:: Work instructions ::
Below is a listing. Set down exactly the lines from the one containing "Given: Collapse the Hard Disk Drives section" through the one containing "Screen dimensions: 1456x819", both ends included, and leave out the rest.

:: Records supplied ::
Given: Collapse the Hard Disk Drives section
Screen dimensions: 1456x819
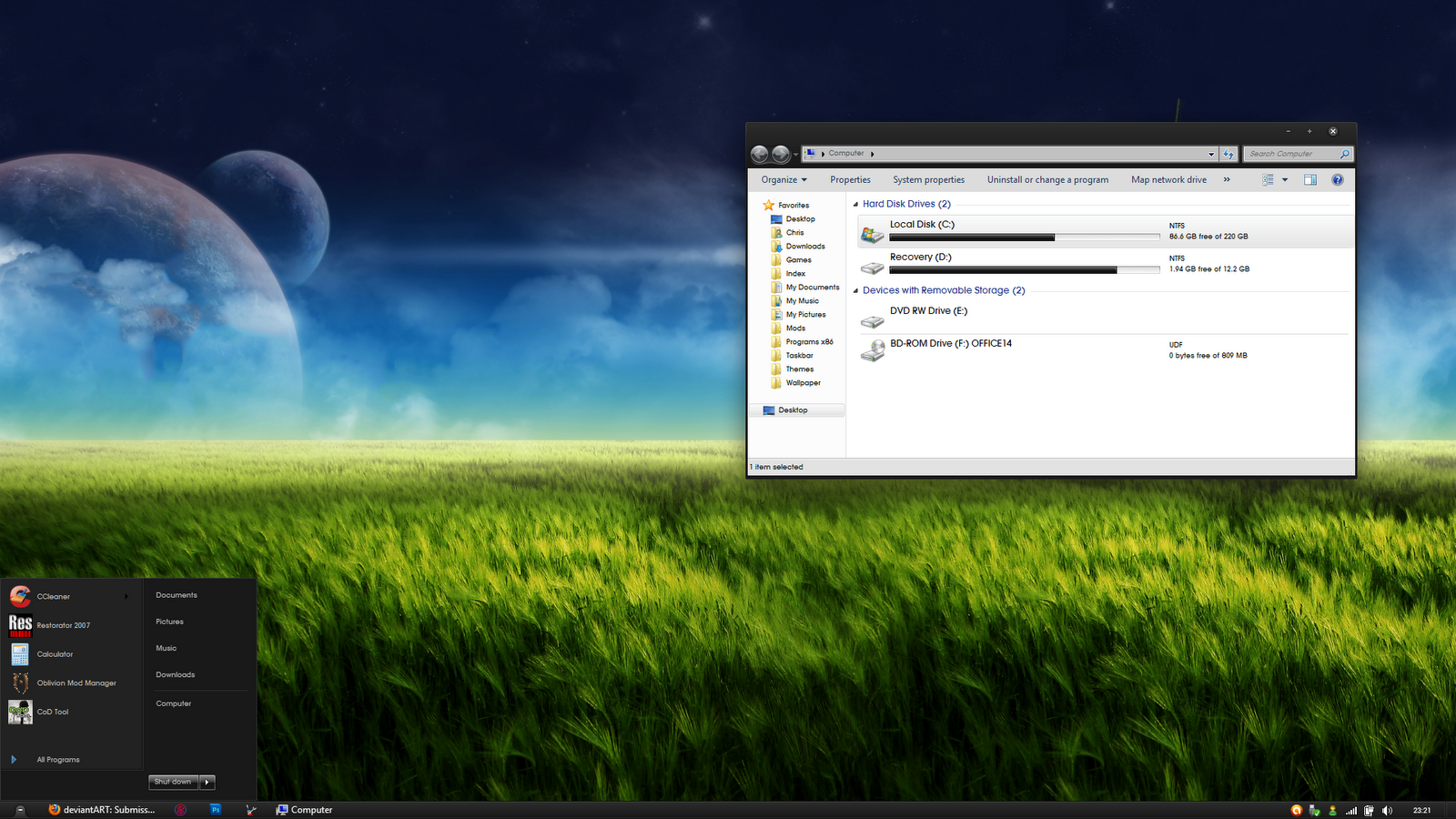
* * *
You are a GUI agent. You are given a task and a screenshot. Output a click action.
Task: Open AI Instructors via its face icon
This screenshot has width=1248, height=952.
...
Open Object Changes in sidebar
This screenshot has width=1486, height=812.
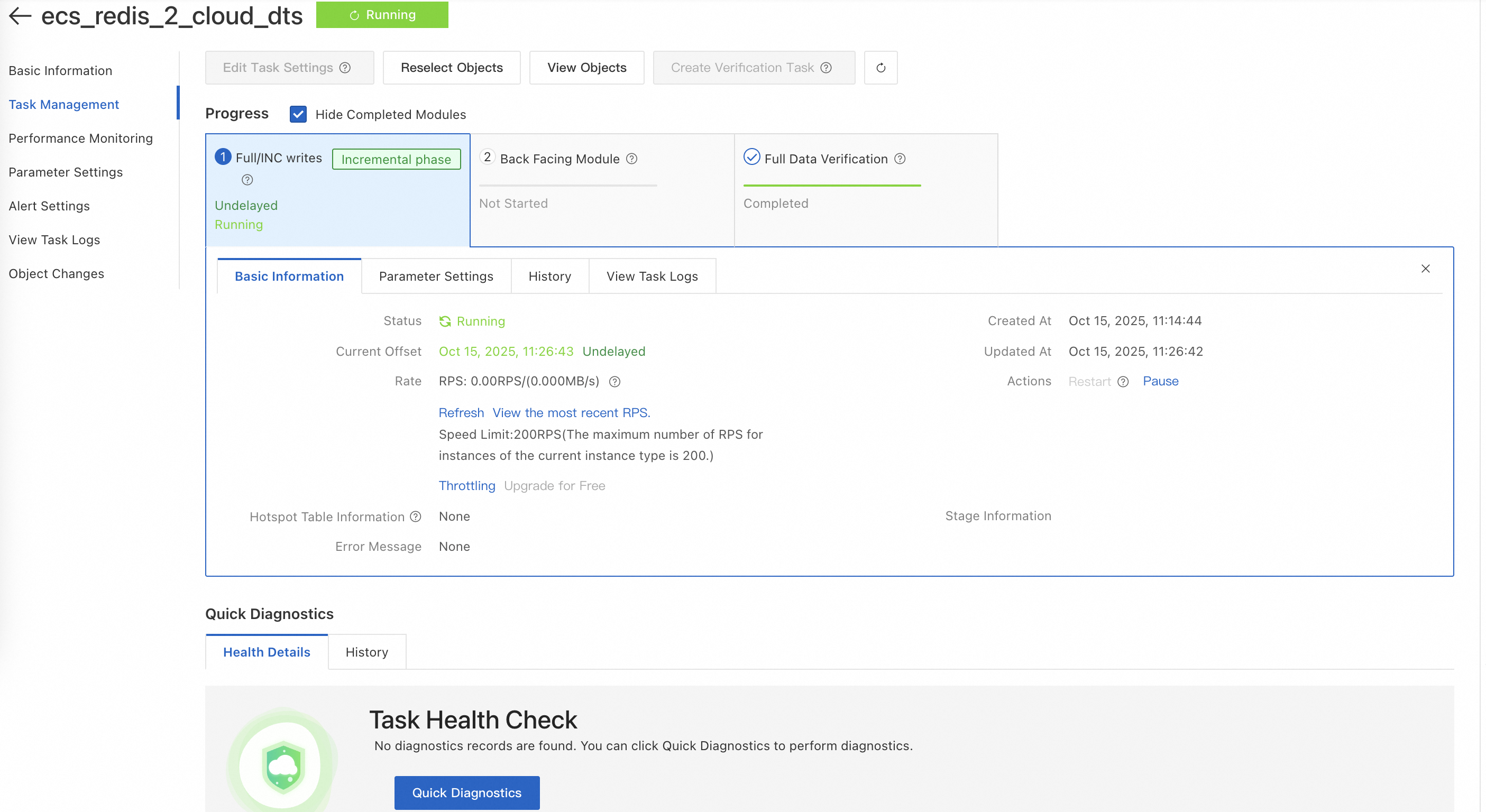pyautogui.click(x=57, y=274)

:: Task solution ::
Given: Collapse the Hard Disk Drives section
Screen dimensions: 1456x819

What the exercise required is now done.